Abstract: SA-PO604
Genetic Mutation Type and Cerebral Aneurysm Screening in Patients with ADPKD
Session Information
- Cystic Kidney Diseases: Genetic Causes, Modifiers, and Extrarenal Manifestations
October 26, 2024 | Location: Exhibit Hall, Convention Center
Abstract Time: 10:00 AM - 12:00 PM
Category: Genetic Diseases of the Kidneys
- 1201 Genetic Diseases of the Kidneys: Cystic
Authors
- Ahn, Noella, Royal Free London NHS Foundation Trust, London, United Kingdom
- Preka, Evgenia, Paris Centre de Recherche Cardiovasculaire, Paris, Île-de-France, France
- Mulligan, Joshua Ken, University College London, London, United Kingdom
- Gale, Daniel P., University College London, London, United Kingdom
Background
Subarachnoid haemorrhage (SAH) is a devastating complication of Autosomal Dominant Polycystic Kidney Disease (ADPKD) due to increased rate of intracranial aneurysm (IA) formation in this population compared to the general population. The cause of IA formation is thought to be due to PKD1 and PKD2 gene mutation however, genetic risk factors or a geneotype-phenotype relationships are unclear unlike the correlation seen in renal manifestations of ADPKD. We report outcomes of our targeted screening of patients with personal or positive family history of IA or SAH with a five-yearly scans at a single large tertiary centre, alongside their genetic variants, to identify genetic risk factors or the presence of genotype-phenotype relationships in IA formation.
Methods
A retrospective review of 701 ADPKD patients in Royal Free Hospital between January 2012 to October 2022. Their medical records were reviewed for the development of IA, SAH, adherence to screening policy and their genetic tests.
Results
Of the 701 patients, 127 (18.1%) underwent screening as per the local guideline. 12 (1.7%) were eligible for screening but had not been screened. Within those screened, 21 (16.5%) had IA with zero SAH in this group. Of those unscreened, 8 (1.4%) had IA and 17 (3.0%) had SAH. Of the 701, 499 (71.2%) had genetic tests with clinically diagnostic variants in PKD1 in 260 (52.1%) with 169 truncating mutations, PKD2 in 102 (20.4%) with 78 truncating mutations, other genes in 78 (15.6%) and no reportable findings in 59 (11.8%). In 46 patients with IA or SAH, 33 (71.7%) had genetic tests of whom 21 (63.6%) had PKD1 which 13 were truncating, 6 (18.2%) had PKD2 which 4 were truncating, 6 (18.2%) had no genetic variants reported.

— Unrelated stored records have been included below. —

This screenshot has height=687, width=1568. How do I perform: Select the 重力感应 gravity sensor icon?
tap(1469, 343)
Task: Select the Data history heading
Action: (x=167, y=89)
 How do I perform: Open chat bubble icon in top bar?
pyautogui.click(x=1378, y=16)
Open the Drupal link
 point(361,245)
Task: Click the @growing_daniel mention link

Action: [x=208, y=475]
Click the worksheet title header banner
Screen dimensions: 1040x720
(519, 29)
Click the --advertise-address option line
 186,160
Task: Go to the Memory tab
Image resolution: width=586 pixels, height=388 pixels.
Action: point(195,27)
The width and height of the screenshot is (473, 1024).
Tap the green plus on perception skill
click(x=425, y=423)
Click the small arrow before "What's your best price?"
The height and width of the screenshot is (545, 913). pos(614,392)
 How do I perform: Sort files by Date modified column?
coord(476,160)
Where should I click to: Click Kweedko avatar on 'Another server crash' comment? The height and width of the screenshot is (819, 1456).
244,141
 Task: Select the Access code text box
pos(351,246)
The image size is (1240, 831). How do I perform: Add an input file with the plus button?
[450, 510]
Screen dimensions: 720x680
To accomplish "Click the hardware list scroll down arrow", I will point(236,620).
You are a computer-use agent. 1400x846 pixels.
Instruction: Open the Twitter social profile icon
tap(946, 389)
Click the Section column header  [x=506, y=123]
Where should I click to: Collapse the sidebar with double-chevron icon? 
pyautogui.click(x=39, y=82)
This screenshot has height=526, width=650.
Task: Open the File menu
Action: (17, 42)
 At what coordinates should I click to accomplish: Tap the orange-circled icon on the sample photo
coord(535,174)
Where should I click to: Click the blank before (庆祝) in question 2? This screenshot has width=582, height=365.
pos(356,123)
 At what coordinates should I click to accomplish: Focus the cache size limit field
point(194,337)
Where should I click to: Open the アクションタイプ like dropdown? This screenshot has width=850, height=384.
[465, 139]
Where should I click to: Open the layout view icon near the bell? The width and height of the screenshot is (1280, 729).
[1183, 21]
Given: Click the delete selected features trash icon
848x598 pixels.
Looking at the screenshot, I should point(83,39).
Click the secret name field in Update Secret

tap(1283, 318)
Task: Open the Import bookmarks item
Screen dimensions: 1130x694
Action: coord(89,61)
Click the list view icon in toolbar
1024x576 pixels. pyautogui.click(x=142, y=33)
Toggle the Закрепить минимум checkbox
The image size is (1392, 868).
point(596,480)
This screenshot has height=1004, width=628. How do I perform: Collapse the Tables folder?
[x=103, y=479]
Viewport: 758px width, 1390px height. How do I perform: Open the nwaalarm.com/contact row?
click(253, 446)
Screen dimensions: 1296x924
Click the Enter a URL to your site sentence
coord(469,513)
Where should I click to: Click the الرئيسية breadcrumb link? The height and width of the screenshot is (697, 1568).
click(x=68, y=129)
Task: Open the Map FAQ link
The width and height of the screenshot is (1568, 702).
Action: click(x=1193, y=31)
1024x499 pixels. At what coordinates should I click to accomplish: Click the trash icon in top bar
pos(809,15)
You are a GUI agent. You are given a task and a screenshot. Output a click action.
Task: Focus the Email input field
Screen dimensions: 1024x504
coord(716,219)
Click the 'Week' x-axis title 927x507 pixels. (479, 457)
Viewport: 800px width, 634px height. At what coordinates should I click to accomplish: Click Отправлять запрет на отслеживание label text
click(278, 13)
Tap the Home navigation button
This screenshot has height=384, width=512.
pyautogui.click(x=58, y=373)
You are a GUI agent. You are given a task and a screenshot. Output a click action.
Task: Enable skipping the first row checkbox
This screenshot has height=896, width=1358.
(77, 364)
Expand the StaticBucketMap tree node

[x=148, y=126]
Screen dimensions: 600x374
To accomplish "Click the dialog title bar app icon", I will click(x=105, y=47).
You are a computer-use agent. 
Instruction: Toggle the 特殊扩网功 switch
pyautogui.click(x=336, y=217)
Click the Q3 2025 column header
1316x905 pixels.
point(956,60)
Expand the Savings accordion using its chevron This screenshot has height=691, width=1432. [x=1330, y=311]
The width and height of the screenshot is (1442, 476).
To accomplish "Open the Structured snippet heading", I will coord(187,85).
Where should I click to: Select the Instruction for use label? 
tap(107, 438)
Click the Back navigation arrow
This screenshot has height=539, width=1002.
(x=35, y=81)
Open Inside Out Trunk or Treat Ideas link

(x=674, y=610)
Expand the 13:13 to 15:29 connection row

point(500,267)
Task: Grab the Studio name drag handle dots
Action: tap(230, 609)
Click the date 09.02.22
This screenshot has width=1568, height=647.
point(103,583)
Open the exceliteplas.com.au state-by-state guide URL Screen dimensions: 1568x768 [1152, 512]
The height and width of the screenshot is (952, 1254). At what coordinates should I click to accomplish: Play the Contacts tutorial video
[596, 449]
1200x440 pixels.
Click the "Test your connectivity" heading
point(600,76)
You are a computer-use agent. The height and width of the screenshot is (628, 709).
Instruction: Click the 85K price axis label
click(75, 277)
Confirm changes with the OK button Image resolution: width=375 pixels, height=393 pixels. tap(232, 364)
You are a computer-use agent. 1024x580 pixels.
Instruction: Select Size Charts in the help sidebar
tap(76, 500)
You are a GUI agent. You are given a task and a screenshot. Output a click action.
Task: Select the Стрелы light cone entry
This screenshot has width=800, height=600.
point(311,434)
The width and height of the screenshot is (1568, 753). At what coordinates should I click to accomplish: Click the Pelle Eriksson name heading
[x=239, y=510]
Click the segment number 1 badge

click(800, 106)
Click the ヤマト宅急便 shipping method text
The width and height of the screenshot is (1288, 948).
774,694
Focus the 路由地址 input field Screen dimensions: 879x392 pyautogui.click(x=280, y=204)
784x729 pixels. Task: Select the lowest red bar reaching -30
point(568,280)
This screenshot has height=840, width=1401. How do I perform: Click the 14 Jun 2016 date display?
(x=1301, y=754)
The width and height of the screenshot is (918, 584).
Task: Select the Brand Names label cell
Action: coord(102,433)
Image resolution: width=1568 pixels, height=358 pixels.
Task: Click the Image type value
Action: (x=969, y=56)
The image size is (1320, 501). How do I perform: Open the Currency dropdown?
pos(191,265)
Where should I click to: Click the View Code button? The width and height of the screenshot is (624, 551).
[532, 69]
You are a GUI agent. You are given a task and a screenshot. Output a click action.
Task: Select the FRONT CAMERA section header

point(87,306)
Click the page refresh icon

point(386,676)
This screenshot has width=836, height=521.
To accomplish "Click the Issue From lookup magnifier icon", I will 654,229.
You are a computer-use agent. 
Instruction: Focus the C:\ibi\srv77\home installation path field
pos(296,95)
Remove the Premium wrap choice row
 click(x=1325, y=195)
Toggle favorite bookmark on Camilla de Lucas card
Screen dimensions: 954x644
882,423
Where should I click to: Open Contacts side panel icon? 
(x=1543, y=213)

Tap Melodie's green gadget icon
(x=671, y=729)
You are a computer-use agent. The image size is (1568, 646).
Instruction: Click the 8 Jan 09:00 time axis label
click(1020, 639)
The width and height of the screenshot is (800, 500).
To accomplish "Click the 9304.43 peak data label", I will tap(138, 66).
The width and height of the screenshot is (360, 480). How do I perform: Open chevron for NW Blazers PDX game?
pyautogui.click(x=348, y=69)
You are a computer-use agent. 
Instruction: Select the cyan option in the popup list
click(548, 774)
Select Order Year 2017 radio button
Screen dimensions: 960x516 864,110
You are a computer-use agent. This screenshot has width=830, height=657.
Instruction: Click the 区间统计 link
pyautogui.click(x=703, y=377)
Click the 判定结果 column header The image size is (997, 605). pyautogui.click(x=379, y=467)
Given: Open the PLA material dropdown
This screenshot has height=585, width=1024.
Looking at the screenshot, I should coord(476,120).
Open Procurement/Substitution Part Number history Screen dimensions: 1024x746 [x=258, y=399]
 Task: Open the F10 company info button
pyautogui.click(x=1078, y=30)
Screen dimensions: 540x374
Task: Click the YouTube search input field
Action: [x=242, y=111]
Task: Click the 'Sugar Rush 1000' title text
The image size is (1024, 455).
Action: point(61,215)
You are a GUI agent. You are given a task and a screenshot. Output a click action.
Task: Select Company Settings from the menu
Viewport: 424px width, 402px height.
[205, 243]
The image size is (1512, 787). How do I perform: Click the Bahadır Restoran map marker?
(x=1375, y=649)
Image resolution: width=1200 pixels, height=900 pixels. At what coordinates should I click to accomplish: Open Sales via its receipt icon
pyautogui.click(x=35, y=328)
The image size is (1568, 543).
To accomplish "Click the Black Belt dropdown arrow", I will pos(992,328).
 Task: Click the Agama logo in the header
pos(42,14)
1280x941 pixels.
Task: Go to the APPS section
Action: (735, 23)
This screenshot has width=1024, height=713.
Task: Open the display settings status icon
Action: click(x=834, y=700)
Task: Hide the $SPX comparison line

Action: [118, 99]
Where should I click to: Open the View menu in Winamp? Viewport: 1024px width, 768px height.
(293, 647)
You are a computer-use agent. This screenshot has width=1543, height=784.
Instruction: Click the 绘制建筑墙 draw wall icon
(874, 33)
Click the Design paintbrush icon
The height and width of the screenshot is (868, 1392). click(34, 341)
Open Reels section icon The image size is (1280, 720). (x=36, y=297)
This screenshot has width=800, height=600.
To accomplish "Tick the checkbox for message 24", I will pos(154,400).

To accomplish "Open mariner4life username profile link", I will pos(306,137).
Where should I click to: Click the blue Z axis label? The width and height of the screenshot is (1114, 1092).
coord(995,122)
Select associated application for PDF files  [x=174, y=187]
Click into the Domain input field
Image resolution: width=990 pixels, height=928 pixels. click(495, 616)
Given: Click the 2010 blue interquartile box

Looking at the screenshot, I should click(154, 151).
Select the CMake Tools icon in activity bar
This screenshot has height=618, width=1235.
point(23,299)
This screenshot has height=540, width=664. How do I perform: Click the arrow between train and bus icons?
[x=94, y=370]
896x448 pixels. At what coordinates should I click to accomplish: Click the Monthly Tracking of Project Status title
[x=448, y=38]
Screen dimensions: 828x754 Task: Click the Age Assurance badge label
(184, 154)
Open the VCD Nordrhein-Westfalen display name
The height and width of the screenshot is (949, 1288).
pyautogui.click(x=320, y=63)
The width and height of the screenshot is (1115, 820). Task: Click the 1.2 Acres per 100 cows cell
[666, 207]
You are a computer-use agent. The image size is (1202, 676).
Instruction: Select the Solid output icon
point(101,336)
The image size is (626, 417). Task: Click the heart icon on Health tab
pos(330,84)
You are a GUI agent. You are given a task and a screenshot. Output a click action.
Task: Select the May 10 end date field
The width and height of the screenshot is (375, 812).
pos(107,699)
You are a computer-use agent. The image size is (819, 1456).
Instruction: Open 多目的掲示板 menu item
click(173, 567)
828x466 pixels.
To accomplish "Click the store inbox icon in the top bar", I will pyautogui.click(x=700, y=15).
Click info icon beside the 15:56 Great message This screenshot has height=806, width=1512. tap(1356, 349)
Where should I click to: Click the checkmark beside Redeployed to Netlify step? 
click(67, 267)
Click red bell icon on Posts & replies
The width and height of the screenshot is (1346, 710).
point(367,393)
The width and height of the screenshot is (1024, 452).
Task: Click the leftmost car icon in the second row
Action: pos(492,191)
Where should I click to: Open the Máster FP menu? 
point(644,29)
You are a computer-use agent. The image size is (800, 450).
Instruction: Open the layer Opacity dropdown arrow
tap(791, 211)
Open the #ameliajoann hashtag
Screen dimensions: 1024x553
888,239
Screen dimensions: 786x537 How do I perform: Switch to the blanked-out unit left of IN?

These figures did not differ significantly from the overall patient cohort. 11 (8.6%) of the 127 screened patients received intervention for their aneurysms.
Conclusion
Cerebral aneurysm screening is a key part of ADPKD management. Amongst the screened group, no SAH were observed, although this did not differ significantly from the event rate of the unscreened group. The lack of evidence of increased risk of IA or SAH in those with truncating PKD1 mutations suggest that the mechanism mediating this manifestation of ADPKD differs from the somatic loss of the normal allele that is thought to be important in kidney cyst formation and hence renal failure in ADPKD.